No-Stress Homemade Puff Pastry
Ingredients7 oz. water
1 tsp. salt
13 oz. (about 3 cups) all-purpose flour
13 oz. (1 pack plus 10 Tbsp.) unsalted European butter, softened and divided
• Pour the water into a small bowl and refrigerate.
• Sift the salt and flour together into a large bowl. Set aside.
• Place 10 ounces of soft butter between 2 sheets of plastic wrap. Use your hands and a rolling pin to form the butter into a 5-inch square. Wrap tightly in plastic wrap and refrigerate.

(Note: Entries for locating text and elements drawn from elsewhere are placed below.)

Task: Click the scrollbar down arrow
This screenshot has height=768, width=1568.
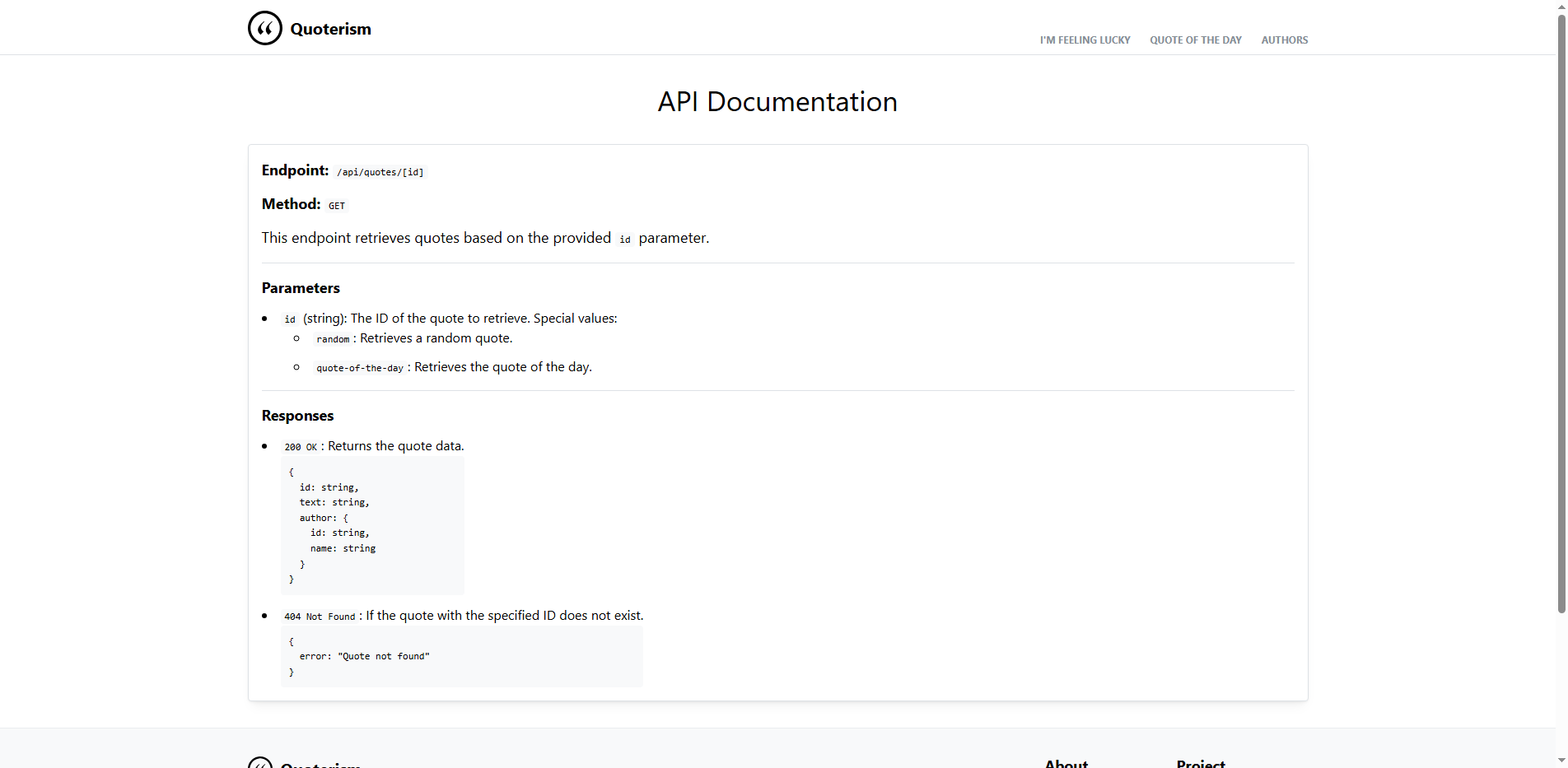Action: [1561, 761]
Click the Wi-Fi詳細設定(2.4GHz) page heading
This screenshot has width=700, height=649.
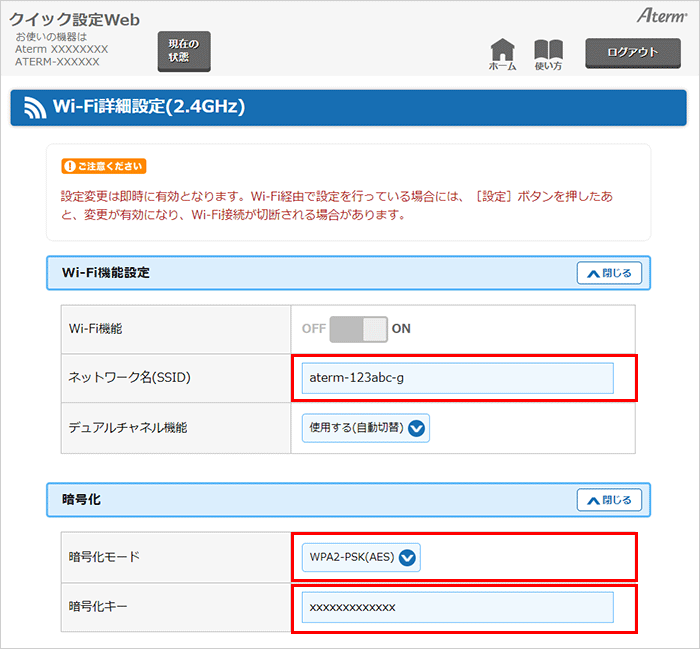point(149,106)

• Take the remaining 3 ounces of softened butter and pinch it into the flour-salt mixture in the bowl. When the texture resembles cornmeal, dig a well in the center and add the refrigerated water.

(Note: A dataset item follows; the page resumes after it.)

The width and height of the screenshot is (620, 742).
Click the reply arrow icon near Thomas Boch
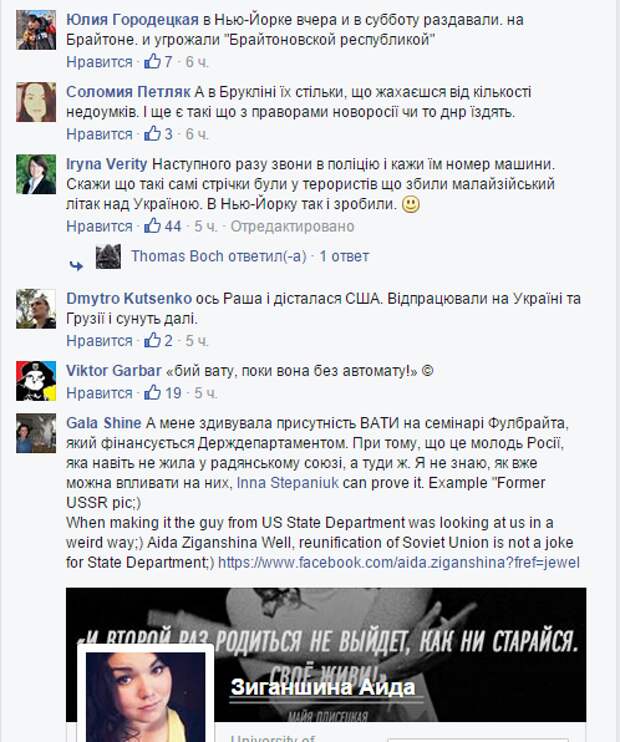coord(76,266)
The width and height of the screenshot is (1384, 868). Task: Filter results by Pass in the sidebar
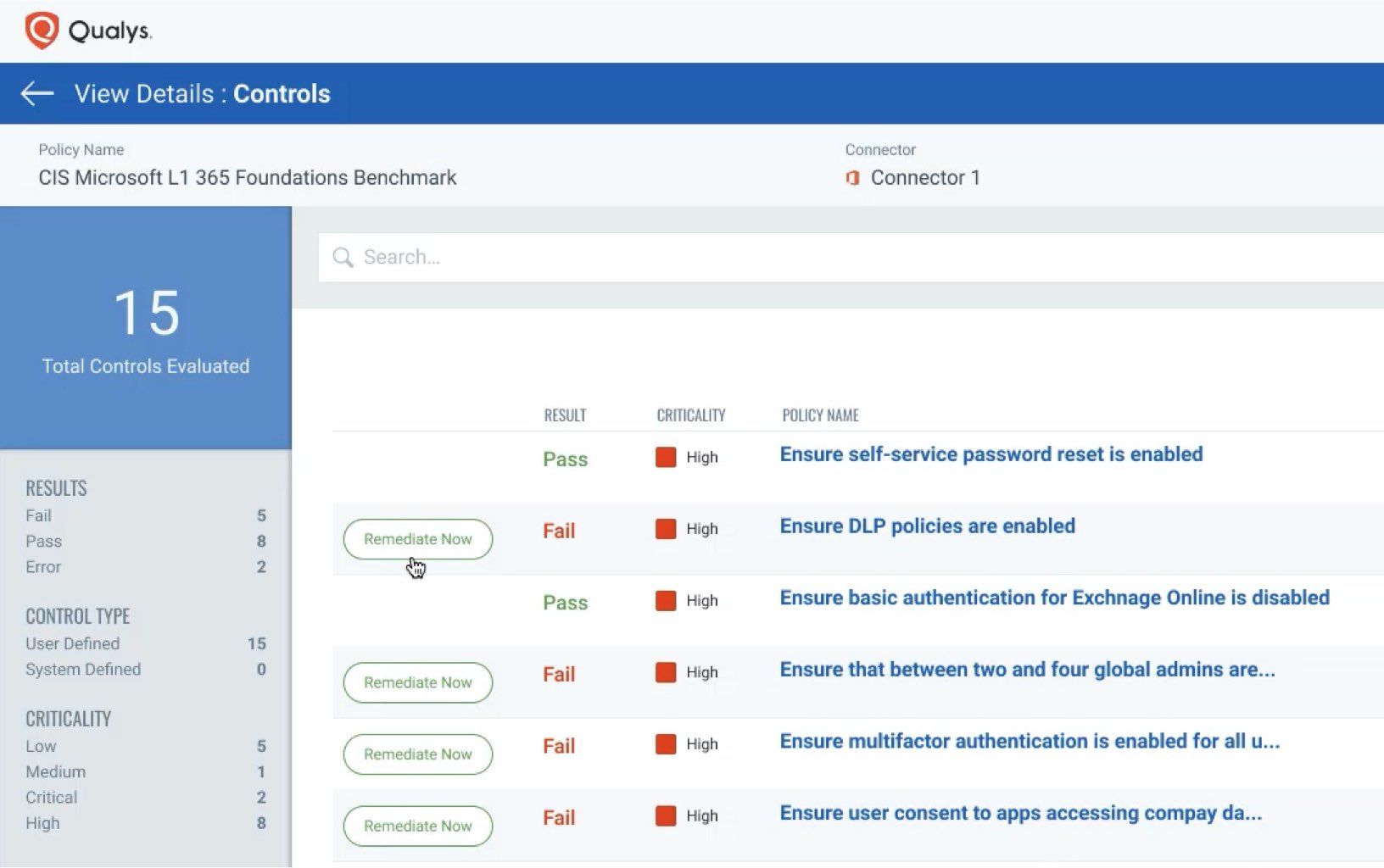[44, 541]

• Using your hands, mix the ingredients until they form a coarse dough ball.
• Place the dough on a lightly floured surface, and knead it a few times until smooth. Wrap the ball tightly in plastic wrap and refrigerate.
• When the butter and dough have reached the same level of firmness, remove both from the refrigerator.
• Using a floured rolling pin, roll the dough ball into a square on a lightly floured surface. Place the butter square in the center of the dough square, then rotate the butter 45 degrees so that the four corners of the dough are exposed.
• Fold the dough corners over the butter, encasing the butter entirely in a dough “envelope.” Use a pastry brush to dust away any loose flour on the dough as you work.
• Using a rolling pin, gently roll the “envelope” into a rectangle.
• Fold the rectangle into thirds lengthwise, like a business letter. Wrap tightly in plastic wrap and refrigerate for at least 1 hour.
• Once the dough is completely cold, remove from the refrigerator and unwrap. Then, starting from the short end, roll into a rectangle again.
• Fold the dough into thirds lengthwise, wrap it in plastic, and refrigerate a second time. Continue to fold, wrap and refrigerate three more times, for a total of five cycles.
• After the fifth refrigeration, your dough is ready to use. Defrost the frozen dough in the refrigerator before using.
Note: The dough will keep in the refrigerator up to 3 days and in the freezer for 1 month.